There is no right or wrong answer to these questions just a curiosity on my part.


----------



## Carol (May 18, 2007)

Always practice blade orientation, yes.

Always practice properly and without msitakes, no.


----------



## Brian R. VanCise (May 18, 2007)

Carol Kaur said:


> Always practice blade orientation, yes.
> 
> Always practice properly and without msitakes, no.


 
Join the crowd Carol as we all make mistakes! :rofl:


----------



## Rich Parsons (May 18, 2007)

I practice blade awareness and orientation. 

I also practice stick optimization and understand that it would not work on a blade. So then I think how to make it or change it to work with a blade and then understand that position(s) as well.


----------



## tellner (May 18, 2007)

I keep saying it, guys. There's a real difference between a stick and a machete. Find something to cut on a regular basis, and your Eskrima will improve immensely. Now, just because I want to help my fellow MTers there's this fence that needs to get white-washed, err, I mean blackberry patch that needs to get cleared. I wouldn't let just anyone clear that blackberry bush. It's a real privilege. You'll get that feeling of gratification...


----------



## avm247 (May 18, 2007)

Absolutely!  Blade awareness and orientation is vital because a stick is an impact weapon and a blade is a cutting weapon.   There are differences in how they are used, though many of use say that it is "the same."


----------



## Brian R. VanCise (May 18, 2007)

tellner said:


> I keep saying it, guys. There's a real difference between a stick and a machete. Find something to cut on a regular basis, and your Eskrima will improve immensely. Now, just because I want to help my fellow MTers there's this fence that needs to get white-washed, err, I mean blackberry patch that needs to get cleared. I wouldn't let just anyone clear that blackberry bush. It's a real privilege. You'll get that feeling of gratification...


 
I have a couple of bushes, scrub brush, etc that also need some work.  It is a real privelage and very gratifying.


----------



## Rob Wilson (May 18, 2007)

Yes. The stick is the sword, is the knife, is the hand, and back and forth.......


----------



## arnisador (May 18, 2007)

Rob Wilson said:


> Yes. The stick is the sword, is the knife, is the hand, and back and forth.......



Yes! But, there are also differences, as others have mentioned.

I always have blade orientation in mind. That doesn't mean I _never _use the flat, though, or that I don't treat a stick slightly differently than I treat an edged weapon!


----------



## stickmaster2000 (May 18, 2007)

OK I posted this as part of the thread on 'Where have all the FMA?' gone, I didn't see that this thread was here. So I posted it here as well.......

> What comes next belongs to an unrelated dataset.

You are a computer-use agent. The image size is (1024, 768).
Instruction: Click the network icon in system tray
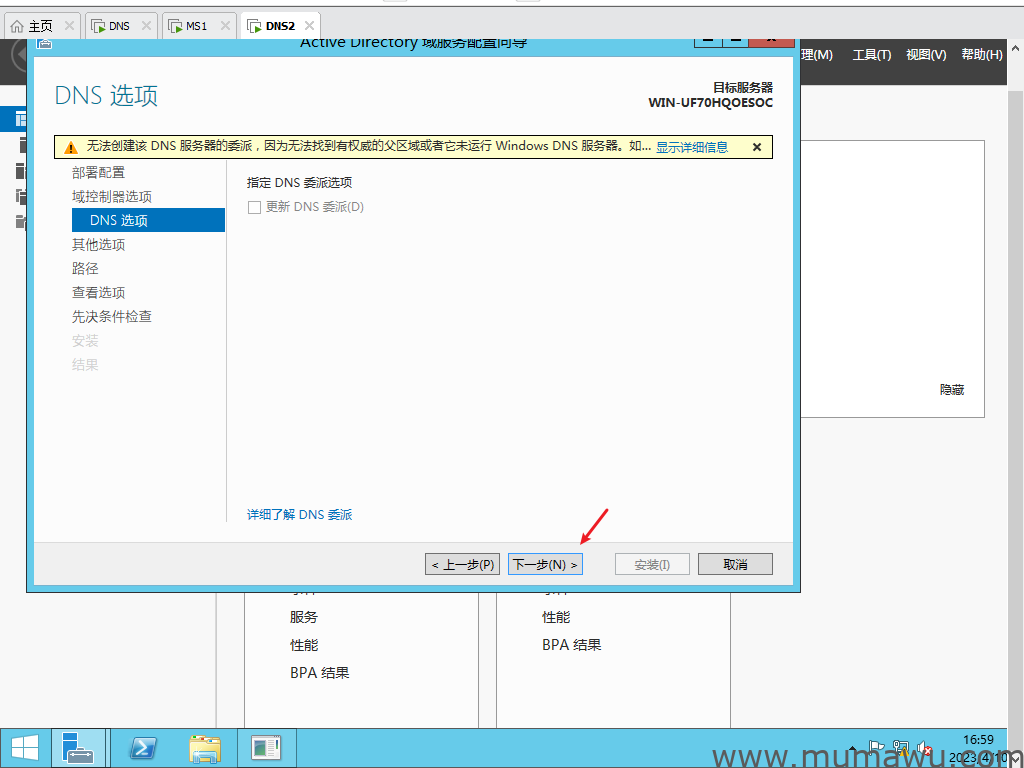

Use of the blade within the FMA may well have been the original method, especially with styles from the Southern regions however, the use of the stick as a weapon in itself is also part of the FMA. 

When using the stick (as a stick) there are certain skills and techniques that can be applied that you could not apply with a bladed weapon, for example; some of the locks, throws and takedowns etc (especially from the Cacoy Doce Pares Eskrido System). Were you to use a bladed weapon to achieve some of these techniques you would either cut your opponents limb/s off, (ok, nothing wrong in that!...) or worse, cut off your own! (very wrong!....).

I have seen many students who utilise the stick as a substitute for a blade manipulate it in such a way as would be impossible were it actually a blade. This comes from a misunderstanding of the weapons attributes and functionality.

I think it is important to train both, stick and blade (wooden, aluminium, dull edge steel or live blade - yes even with a partner... someone you trust would be a benefit!). Each will teach something very different. 

The secret is to ensure that your training methodology reflects the type of wapon you are using and it is not true that the stick is mearley a substitute for the blade..... it is also a weapon in its own right.
__________________


----------